Foundry team has published templates for both Bicep and Terraform that can be used for creating Foundry deployment using customer owned VNET. This deployment template requires below resources for a successful deployment
1. Agent Subnet with Delegation
Recommended minimum size: /26 or larger depending on scale requirements
Agent subnet delegated to Foundry with Subnet delegation using “Microsoft.App/environments” as below
2. Private Endpoints Subnet
Dedicated subnet for hosting private endpoints to Microsoft Foundry resources
NSG configuration is critical for controlling outbound access from the Microsoft Foundry delegated agent subnet. The following outbound rules represent the minimum required configuration:
Azure Firewall provides centralised control over outbound traffic from the Microsoft Foundry environment. Azure firewall processes rules in the following order:
Network Rules - Processed first
Application Rules - Processed if no network rule match
Configure network rules to allow traffic to Azure service tags:
AzureActiveDirectory - Port 443
InternalACATraffic
Key Configuration Note: Create an IP Group containing Container Apps internal IP ranges (100.64.0.0/10, 100.100.0.0/17, 100.100.128.0/19, 100.100.160.0/19, 100.100.192.0/19) to use as source addresses in firewall rules.
Validate agent responses using the chat playground. This tests:
End to end agent functionality
Knowledge retrieval from vector store
LLM endpoint connectivity (Using GPT4o in this example)Thread logs functionality to trace requests
This is another example where we are asking a relevant questions with knowledge provided (Microsoft annual report 2025). We get expected response with reference to uploaded content.
Comprehensive observability is essential for operating Microsoft Foundry in production. Enable diagnostic logging across all components to gain visibility into traffic flows and request patterns.
Having logs enabled on the firewall allows us to observe traffic flows from Microsoft Foundry delegated subnet. Looking at logs below, we can see communication from Foundry subnet, towards Microsoft Container Registry and towards Azure Container Apps endpoints.
Deploying Microsoft Foundry using the Bring Your Own VNET pattern provides enterprise grade security and network control for AI agent workloads. This blog post has demonstrated a comprehensive approach to securing Microsoft Foundry deployments through three critical layers: individual resource network configuration, subnet NSG rules, and centralised Azure Firewall policies.

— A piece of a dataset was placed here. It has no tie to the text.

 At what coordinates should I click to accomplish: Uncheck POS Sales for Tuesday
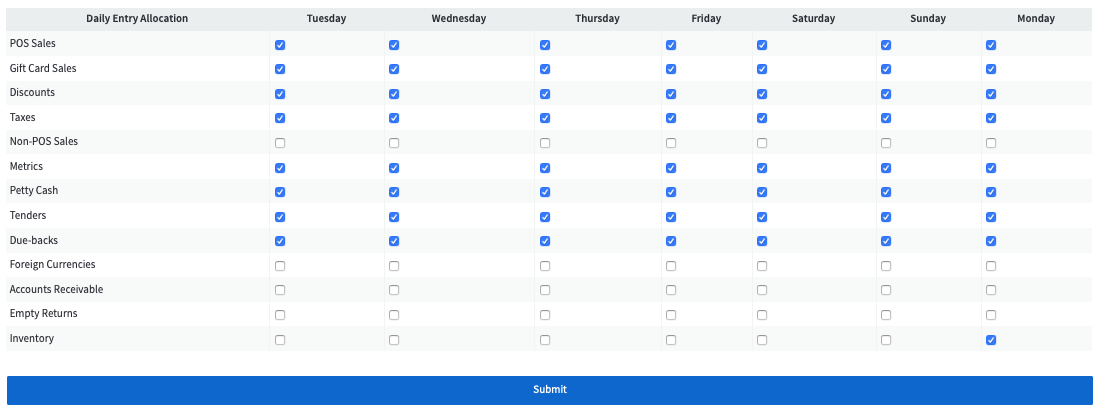coord(280,45)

Security in Depth: BYO VNET pattern enables defense in depth by combining multiple security controls from resource level private endpoints to network level traffic filtering. This layered approach ensures that Microsoft Foundry deployments meet enterprise security requirements while maintaining full functionality.
Private Endpoints Are Critical: All Microsoft Foundry resources should be configured with disabled public network access and accessed exclusively through private endpoints. This ensures traffic remains within your virtual network and integrates seamlessly with existing Azure landing zone.
Observability is Essential: Comprehensive logging across Azure Firewall, VNET Flow Logs, and resource specific diagnostics provides the visibility needed to troubleshoot issues, optimize performance, and maintain security compliance. The investment in proper logging pays dividends during operations.